Word and item position data
------------------------

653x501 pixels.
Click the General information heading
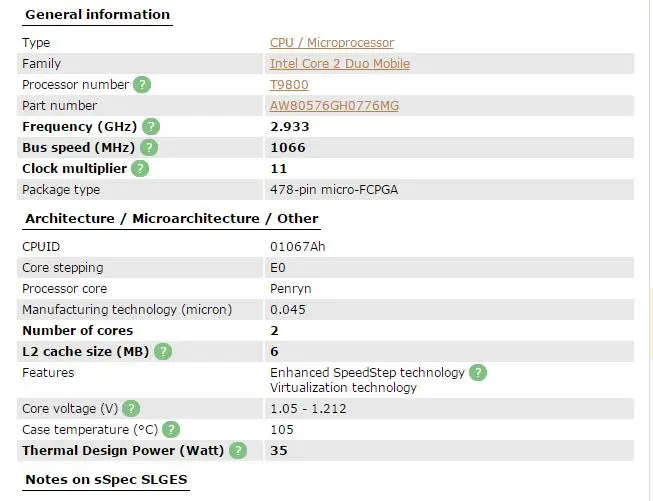[x=97, y=15]
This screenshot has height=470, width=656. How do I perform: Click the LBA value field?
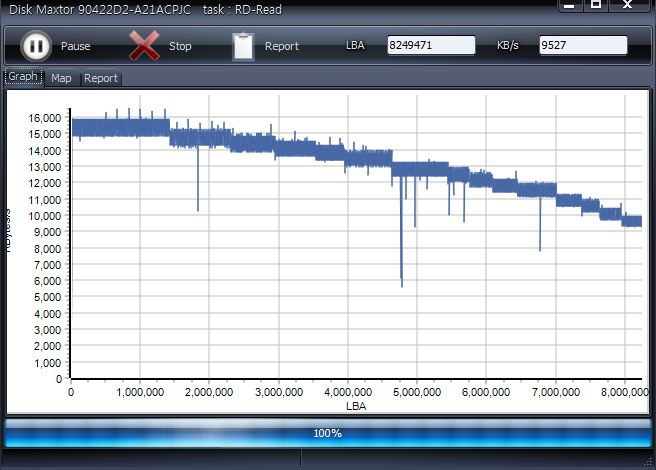[x=431, y=46]
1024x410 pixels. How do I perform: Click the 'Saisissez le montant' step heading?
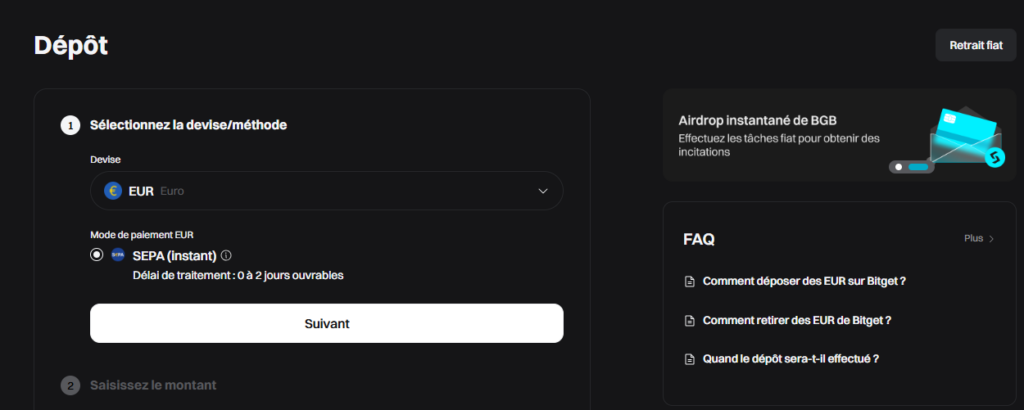point(153,385)
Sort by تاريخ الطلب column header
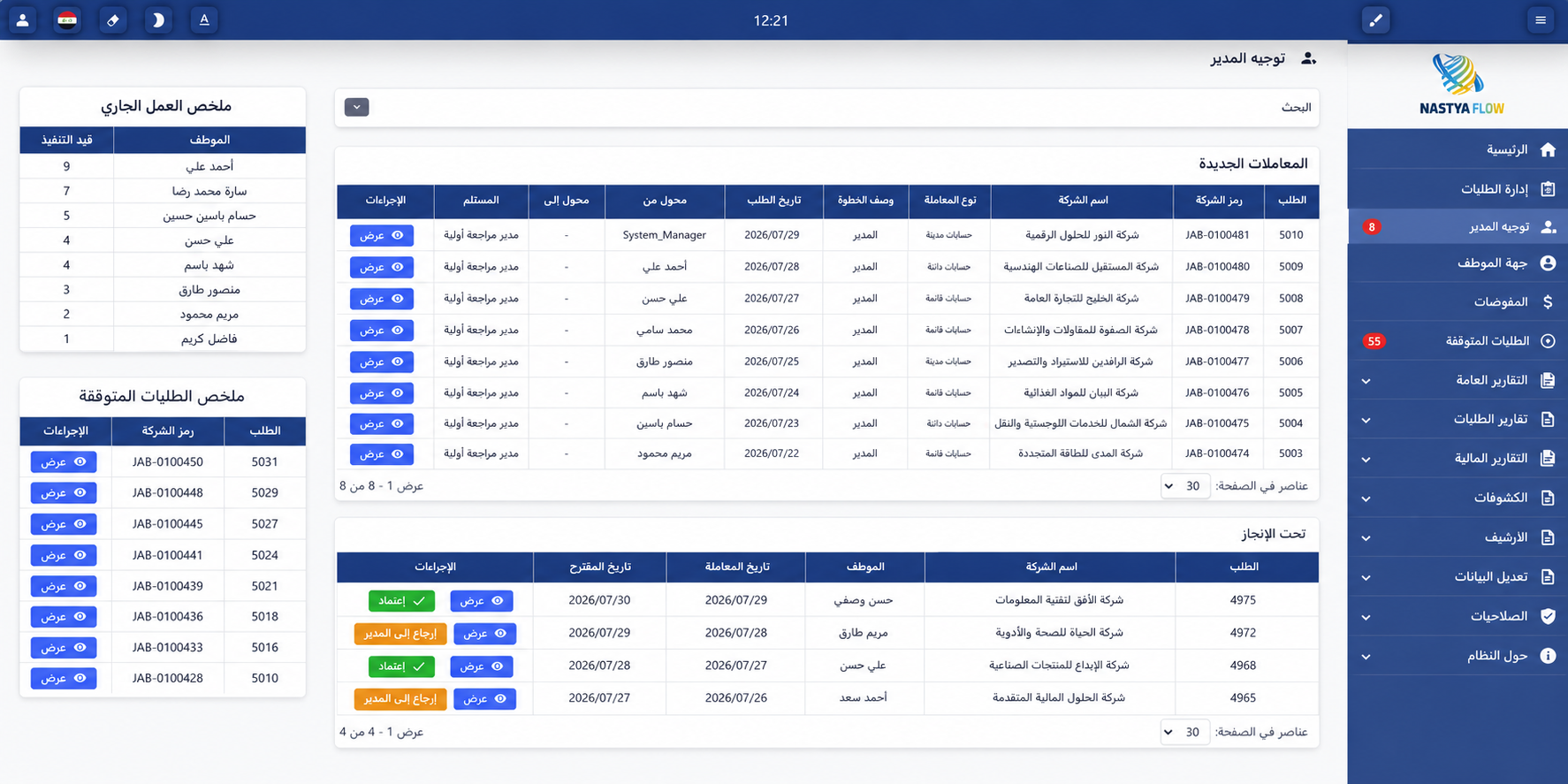Screen dimensions: 1568x784 point(773,201)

------------------------

• [WHAT IS ASKED] Can you rewrite all of these rows with every "How do I perform" changed to "What is the way to" and nothing else altered, leaving the pictures out?

• [THE SOLUTION]
653x501 pixels.
Click the General information heading
[x=97, y=15]
This screenshot has height=470, width=656. What is the way to: Click the LBA value field?
[x=431, y=46]
1024x410 pixels. What is the way to: Click the 'Saisissez le montant' step heading?
point(153,385)
Sort by تاريخ الطلب column header
Screen dimensions: 1568x784 point(773,201)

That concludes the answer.